There's a different way to think about the bailouts, namely that the U.S. government stands at the center of a giant nexus of money raising, most of all to finance the U.S. government budget deficit and keep the whole show up and running. The perception at least is that our country requires the dollar as a reserve currency, requires New York City as a major banking center with major banks, and requires fully credible governmental guarantees behind every Treasury auction and requires liquid financial markets more generally. Furthermore the international trade presence of the United States (supposedly) requires the federal government to strongly ally with major commercial interests, just as our government sides with Hollywood in trade and intellectual property disputes. To abandon banks is to send a broader message that we are in commercial and political decline and disarray, and that is hardly an acceptable way to proceed, at least not according to the standards of the real Washington consensus.

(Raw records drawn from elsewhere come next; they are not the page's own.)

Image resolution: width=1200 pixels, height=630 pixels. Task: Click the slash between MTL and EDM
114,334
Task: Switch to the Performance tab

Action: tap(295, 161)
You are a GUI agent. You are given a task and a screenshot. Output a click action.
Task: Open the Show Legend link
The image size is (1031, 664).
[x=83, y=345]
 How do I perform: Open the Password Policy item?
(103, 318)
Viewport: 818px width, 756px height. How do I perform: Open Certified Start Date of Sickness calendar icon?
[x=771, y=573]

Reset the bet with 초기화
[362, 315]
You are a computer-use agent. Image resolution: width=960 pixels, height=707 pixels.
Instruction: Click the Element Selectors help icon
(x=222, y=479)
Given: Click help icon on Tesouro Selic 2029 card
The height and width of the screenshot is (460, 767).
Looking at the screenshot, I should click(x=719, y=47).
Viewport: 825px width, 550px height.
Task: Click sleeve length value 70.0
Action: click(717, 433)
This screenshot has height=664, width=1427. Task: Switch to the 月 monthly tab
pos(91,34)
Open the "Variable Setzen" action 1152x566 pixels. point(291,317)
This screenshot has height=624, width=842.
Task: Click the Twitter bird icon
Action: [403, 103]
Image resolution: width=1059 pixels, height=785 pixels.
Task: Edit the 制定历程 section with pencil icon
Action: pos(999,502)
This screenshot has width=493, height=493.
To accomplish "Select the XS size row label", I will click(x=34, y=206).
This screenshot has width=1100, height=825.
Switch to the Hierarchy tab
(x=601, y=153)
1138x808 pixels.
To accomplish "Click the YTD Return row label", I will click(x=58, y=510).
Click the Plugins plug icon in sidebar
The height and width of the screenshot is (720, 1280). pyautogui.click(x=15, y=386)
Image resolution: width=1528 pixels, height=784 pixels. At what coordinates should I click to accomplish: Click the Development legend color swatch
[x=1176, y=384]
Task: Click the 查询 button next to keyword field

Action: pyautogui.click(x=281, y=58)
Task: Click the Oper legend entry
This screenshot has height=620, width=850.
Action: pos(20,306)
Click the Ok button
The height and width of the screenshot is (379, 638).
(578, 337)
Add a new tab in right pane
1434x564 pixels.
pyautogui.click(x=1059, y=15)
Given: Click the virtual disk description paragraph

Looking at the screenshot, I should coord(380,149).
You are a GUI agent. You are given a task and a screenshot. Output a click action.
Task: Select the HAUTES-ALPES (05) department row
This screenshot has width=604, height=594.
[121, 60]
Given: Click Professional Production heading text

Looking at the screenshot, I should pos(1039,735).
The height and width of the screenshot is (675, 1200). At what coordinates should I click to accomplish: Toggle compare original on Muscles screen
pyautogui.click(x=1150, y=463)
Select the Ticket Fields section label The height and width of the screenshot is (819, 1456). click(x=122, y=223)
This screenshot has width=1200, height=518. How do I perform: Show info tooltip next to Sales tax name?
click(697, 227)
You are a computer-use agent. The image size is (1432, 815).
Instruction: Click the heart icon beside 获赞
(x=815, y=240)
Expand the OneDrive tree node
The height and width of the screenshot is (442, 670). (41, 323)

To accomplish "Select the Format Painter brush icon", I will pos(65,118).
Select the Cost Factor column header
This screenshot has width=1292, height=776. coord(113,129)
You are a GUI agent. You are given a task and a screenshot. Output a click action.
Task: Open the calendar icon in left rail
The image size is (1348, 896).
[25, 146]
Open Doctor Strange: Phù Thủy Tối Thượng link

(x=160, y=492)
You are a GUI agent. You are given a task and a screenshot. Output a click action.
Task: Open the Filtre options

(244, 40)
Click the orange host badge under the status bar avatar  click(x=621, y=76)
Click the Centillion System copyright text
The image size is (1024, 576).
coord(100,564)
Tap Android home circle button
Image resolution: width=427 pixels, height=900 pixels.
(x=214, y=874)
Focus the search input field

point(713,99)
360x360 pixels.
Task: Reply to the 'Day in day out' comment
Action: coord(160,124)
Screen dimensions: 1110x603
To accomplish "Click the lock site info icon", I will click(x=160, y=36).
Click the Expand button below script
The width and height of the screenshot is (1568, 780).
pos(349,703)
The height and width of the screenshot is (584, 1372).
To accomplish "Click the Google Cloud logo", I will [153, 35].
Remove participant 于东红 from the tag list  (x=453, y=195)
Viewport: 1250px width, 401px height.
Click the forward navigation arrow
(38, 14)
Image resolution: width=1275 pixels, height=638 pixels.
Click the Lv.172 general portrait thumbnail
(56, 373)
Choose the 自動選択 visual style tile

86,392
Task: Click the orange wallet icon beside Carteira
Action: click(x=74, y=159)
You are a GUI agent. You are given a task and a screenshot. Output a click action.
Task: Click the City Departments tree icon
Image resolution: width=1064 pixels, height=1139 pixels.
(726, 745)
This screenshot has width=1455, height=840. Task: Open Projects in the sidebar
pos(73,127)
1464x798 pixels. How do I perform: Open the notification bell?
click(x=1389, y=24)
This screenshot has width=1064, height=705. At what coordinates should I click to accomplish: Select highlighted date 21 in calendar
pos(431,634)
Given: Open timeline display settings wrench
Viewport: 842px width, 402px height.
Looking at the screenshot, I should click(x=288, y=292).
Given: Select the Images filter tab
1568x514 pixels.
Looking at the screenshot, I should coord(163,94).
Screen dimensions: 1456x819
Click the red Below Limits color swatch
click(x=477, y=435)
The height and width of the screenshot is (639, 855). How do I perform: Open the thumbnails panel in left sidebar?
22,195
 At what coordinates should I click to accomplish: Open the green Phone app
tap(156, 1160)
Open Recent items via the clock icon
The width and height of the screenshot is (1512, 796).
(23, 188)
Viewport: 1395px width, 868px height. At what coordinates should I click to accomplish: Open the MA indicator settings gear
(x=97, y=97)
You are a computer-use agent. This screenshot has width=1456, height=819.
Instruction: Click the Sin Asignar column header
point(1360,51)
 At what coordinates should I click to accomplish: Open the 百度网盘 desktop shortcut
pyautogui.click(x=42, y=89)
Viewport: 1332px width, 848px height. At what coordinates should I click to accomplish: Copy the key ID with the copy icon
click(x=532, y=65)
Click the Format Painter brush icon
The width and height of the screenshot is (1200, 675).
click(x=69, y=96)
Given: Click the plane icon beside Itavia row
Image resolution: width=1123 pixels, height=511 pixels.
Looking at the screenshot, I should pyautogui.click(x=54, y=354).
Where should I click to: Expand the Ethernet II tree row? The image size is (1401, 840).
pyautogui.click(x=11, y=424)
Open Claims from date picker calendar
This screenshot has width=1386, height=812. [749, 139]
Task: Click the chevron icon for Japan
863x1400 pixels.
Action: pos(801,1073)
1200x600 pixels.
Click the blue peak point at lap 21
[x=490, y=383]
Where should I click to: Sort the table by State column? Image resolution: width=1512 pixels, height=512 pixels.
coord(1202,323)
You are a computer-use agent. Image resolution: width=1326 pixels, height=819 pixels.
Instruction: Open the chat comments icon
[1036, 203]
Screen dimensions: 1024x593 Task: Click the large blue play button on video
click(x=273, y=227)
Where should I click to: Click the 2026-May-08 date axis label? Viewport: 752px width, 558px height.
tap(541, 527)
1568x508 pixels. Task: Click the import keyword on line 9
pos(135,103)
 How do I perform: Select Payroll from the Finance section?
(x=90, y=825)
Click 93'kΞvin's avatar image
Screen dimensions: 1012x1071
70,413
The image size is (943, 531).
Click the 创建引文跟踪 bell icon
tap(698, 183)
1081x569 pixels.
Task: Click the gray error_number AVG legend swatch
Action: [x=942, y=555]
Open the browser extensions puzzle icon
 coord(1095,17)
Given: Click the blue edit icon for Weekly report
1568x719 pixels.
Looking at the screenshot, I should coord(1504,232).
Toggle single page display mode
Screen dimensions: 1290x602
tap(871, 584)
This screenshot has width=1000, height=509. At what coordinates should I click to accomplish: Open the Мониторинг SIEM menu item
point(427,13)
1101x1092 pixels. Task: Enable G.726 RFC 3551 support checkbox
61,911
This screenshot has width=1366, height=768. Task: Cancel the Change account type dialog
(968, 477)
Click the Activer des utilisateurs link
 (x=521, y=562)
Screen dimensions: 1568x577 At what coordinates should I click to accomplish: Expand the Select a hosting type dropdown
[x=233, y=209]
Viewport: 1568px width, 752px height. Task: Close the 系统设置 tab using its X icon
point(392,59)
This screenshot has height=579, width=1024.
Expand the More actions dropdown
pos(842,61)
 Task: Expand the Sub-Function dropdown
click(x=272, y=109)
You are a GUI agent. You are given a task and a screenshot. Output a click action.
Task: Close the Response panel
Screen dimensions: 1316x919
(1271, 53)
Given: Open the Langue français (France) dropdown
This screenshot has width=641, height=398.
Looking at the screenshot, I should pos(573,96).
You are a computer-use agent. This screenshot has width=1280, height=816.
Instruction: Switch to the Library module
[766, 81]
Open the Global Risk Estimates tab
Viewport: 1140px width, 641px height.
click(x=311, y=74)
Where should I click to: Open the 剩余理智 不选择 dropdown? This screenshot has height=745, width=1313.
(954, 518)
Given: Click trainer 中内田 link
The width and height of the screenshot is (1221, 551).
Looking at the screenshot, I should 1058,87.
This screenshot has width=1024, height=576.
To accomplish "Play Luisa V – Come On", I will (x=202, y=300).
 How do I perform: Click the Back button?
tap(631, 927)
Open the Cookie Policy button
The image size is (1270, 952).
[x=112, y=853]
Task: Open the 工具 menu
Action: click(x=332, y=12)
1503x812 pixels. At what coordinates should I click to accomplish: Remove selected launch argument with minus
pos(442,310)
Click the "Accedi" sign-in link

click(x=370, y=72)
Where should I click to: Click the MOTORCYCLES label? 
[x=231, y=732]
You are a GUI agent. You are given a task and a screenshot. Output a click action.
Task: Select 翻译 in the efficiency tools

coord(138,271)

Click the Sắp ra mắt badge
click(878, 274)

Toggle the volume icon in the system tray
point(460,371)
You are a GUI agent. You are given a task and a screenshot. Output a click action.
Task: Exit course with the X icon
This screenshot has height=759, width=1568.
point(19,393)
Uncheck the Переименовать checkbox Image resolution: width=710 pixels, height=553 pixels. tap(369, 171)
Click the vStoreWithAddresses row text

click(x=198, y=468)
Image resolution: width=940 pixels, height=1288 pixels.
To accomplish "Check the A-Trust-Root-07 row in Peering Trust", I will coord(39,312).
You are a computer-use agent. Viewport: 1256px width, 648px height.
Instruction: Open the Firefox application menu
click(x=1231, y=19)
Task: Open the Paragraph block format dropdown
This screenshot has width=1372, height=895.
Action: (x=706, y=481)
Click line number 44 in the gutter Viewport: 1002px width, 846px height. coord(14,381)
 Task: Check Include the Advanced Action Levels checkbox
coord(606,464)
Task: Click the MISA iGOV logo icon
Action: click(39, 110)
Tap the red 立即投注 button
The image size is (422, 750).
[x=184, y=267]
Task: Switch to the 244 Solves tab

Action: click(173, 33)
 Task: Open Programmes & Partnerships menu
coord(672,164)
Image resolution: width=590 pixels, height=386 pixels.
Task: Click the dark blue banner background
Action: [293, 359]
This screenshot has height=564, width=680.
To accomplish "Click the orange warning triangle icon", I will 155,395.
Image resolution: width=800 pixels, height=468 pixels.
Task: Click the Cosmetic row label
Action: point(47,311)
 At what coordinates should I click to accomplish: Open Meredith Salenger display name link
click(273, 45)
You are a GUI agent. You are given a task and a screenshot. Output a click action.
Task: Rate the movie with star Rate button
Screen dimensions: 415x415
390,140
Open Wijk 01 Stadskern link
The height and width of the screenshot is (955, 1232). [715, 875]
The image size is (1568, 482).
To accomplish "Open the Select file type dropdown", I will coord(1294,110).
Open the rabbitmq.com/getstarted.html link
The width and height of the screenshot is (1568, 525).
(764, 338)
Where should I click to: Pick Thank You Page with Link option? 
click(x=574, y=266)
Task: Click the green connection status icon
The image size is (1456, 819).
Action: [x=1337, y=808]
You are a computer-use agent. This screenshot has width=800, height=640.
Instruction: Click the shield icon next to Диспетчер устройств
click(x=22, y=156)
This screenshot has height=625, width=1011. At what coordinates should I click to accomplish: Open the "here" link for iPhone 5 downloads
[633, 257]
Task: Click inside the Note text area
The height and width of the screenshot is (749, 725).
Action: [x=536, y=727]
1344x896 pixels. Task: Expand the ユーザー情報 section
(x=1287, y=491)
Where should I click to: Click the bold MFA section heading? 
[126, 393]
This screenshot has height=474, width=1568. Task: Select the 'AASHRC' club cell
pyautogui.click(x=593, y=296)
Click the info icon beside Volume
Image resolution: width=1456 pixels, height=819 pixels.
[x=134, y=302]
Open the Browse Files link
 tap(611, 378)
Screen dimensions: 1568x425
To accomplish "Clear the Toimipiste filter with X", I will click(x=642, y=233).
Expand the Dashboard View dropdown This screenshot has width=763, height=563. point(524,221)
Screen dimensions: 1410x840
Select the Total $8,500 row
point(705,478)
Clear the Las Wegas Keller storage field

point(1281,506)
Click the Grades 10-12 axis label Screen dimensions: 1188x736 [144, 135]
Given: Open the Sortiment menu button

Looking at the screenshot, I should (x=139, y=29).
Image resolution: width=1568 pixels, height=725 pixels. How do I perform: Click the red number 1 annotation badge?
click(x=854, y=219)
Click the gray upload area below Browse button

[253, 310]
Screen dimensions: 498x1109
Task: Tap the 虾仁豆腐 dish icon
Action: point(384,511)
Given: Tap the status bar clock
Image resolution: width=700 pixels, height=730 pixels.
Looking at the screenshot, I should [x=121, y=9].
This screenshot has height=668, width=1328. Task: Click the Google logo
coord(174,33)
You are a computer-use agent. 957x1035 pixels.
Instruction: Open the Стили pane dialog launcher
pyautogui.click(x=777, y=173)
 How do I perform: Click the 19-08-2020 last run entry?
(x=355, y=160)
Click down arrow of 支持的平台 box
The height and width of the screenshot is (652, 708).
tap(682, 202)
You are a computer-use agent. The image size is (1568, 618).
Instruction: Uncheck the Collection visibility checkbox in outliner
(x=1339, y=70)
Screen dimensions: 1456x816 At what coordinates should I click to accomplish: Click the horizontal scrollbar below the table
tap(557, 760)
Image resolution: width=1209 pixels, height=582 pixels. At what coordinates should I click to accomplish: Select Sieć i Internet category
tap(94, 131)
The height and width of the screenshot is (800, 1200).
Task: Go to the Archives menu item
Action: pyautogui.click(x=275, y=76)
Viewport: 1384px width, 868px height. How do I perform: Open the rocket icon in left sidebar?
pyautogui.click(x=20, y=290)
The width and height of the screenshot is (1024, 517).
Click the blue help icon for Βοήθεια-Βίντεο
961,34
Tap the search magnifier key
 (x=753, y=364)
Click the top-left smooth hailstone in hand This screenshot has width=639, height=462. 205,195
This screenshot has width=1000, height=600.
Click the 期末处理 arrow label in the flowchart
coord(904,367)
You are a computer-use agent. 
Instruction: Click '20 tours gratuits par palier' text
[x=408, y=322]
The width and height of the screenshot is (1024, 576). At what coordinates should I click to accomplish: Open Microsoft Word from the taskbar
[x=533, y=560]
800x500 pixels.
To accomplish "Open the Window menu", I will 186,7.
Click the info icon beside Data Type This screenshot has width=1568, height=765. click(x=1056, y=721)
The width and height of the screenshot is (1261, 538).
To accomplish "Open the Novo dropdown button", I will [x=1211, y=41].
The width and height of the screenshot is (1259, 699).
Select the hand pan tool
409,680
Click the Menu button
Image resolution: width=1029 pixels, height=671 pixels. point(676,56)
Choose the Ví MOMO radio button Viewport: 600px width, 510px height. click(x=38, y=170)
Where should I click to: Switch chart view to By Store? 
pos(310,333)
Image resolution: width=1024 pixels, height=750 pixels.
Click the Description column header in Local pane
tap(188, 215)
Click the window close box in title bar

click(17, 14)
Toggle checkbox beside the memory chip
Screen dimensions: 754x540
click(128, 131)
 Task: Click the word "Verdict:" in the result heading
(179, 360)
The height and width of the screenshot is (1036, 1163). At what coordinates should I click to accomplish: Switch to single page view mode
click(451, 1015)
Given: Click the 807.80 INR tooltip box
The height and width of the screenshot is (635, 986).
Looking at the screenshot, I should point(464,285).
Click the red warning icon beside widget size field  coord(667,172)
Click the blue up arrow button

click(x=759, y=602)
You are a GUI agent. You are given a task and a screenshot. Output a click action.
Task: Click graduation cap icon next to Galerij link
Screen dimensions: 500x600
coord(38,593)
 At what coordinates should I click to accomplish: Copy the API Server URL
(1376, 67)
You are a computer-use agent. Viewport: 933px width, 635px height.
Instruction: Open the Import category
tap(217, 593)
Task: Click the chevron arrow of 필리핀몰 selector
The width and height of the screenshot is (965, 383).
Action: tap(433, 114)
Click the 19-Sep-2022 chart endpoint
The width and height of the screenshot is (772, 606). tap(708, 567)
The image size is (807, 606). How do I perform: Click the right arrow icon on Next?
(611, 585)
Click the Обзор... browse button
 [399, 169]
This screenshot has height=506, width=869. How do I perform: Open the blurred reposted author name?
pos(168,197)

In other words, it's our government deciding to assemble a cooperative ruling coalition - which includes banks -- at the heart of its fiscal core. It's our government deciding who belongs to this coalition and who does not, mostly for reasons of political expediency and also a perception - correct or not -- of what is best for the welfare of American voters. If we don't in this year "get tough" with banking regulation, it's because our government itself doesn't want to, not because of some stubborn recalcitrant Republicans.
Tuesday, April 20, 2010
Tyler Cowan has a fantastic post in response to the theory - advanced in many corners on the Left and Right - that Goldman Sachs and other Too Big To Fail banks exercise outsize power in the US government. Uh, yeah, GS is so powerful they just got sued by the SEC in a maneuver widely viewed as a coordinated political attack on the finance industry by the feds: Do Big Banks Control Our Government?
That's something that very few people understand. But, it's key to understanding why the bailouts were passed with overwhelming support from mainstream Democrats and moderate Republicans (and against overwhelming opposition from conservatives, progressives, and - d'oh! - the American public). If you are in favor of Big Government, then you need the big banks to help fund it. Even if you are a Hollywood-approved liberal who likes to talk tough about "corporations," the fact is that it was these people - the Party of the Common Man and not the Party of Big Business - that approved the bailouts.
For all their talk about "protecting Main Street," the bigger concern was protecting Pennsylvania Avenue.